| TASK TO CARRY OUT |
Rewrite the entries below with "carousel" changed to "slider" and nothing else altered, leaving out the pictures.

| EXTRACTED INFORMATION |
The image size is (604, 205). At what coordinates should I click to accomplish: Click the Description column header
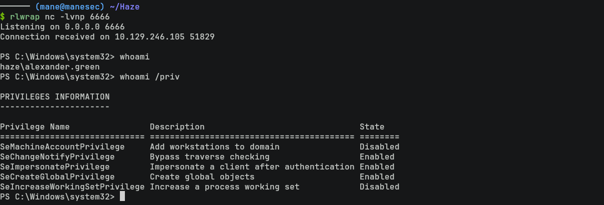coord(177,127)
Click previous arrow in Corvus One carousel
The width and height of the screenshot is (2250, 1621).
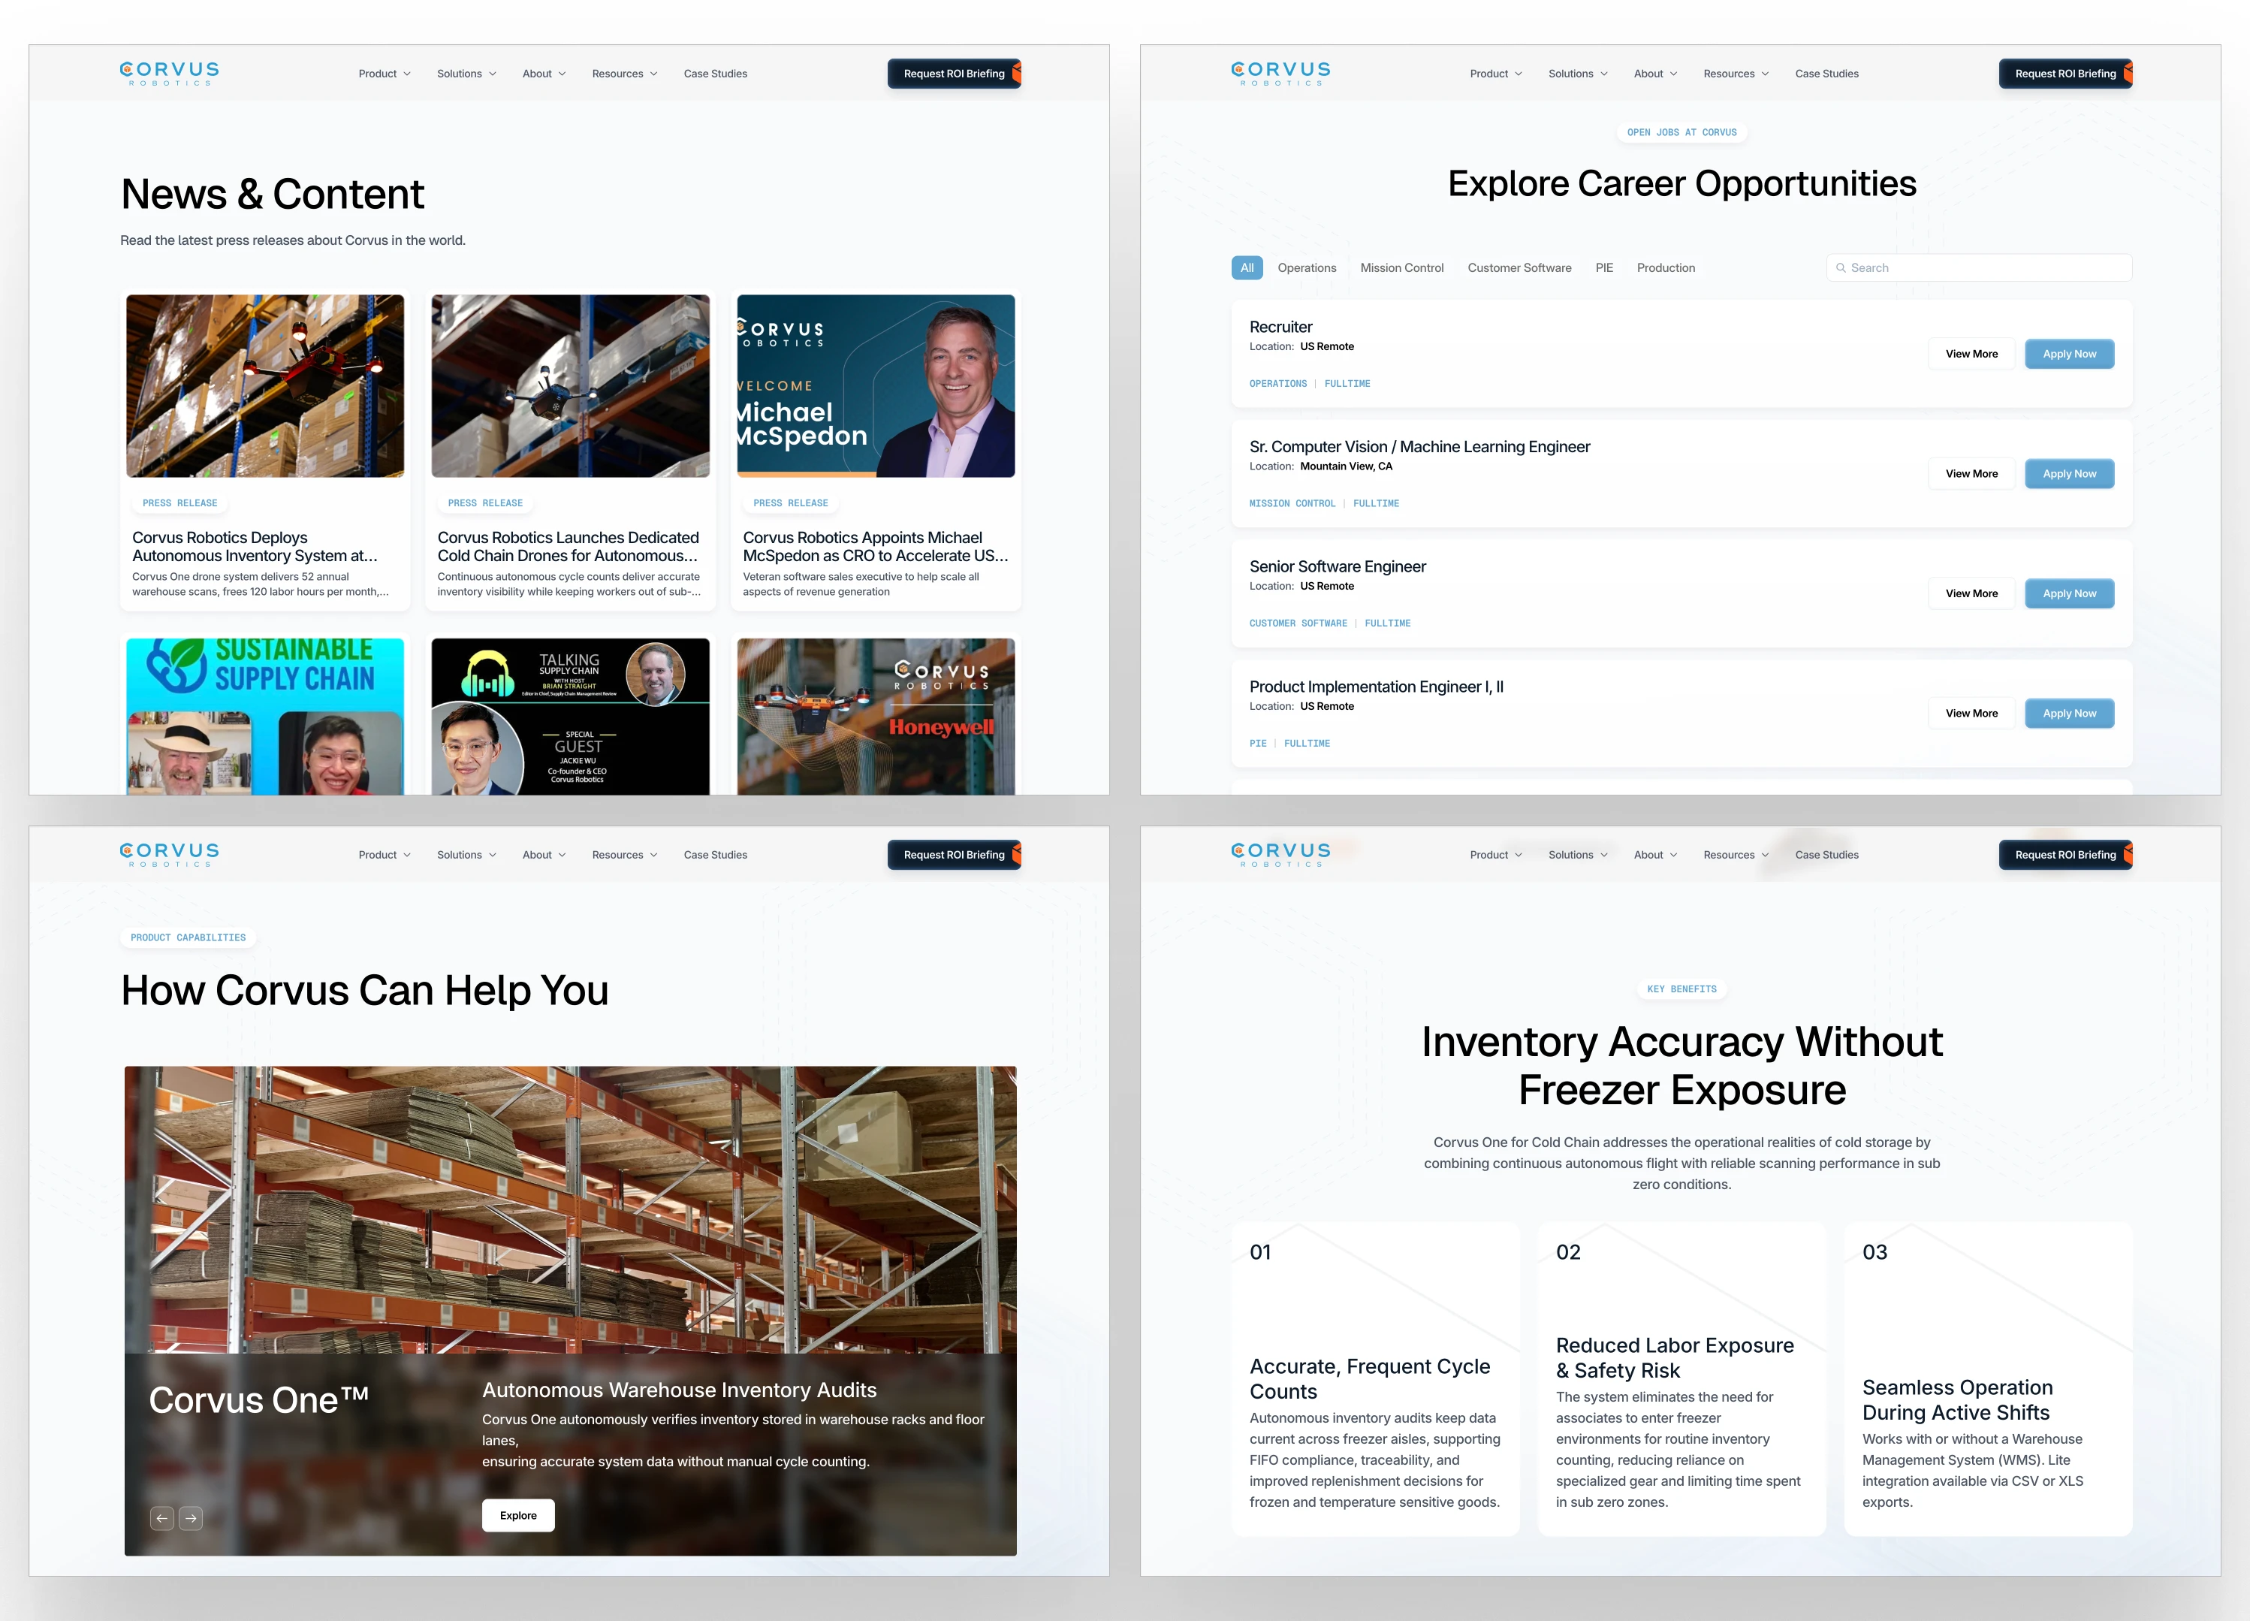click(x=162, y=1518)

| ANSWER FOR THIS EXERCISE |
The image size is (604, 205). At what coordinates should I click to accomplish: Click the Description column header
coord(177,127)
Click previous arrow in Corvus One slider
The width and height of the screenshot is (2250, 1621).
click(x=162, y=1518)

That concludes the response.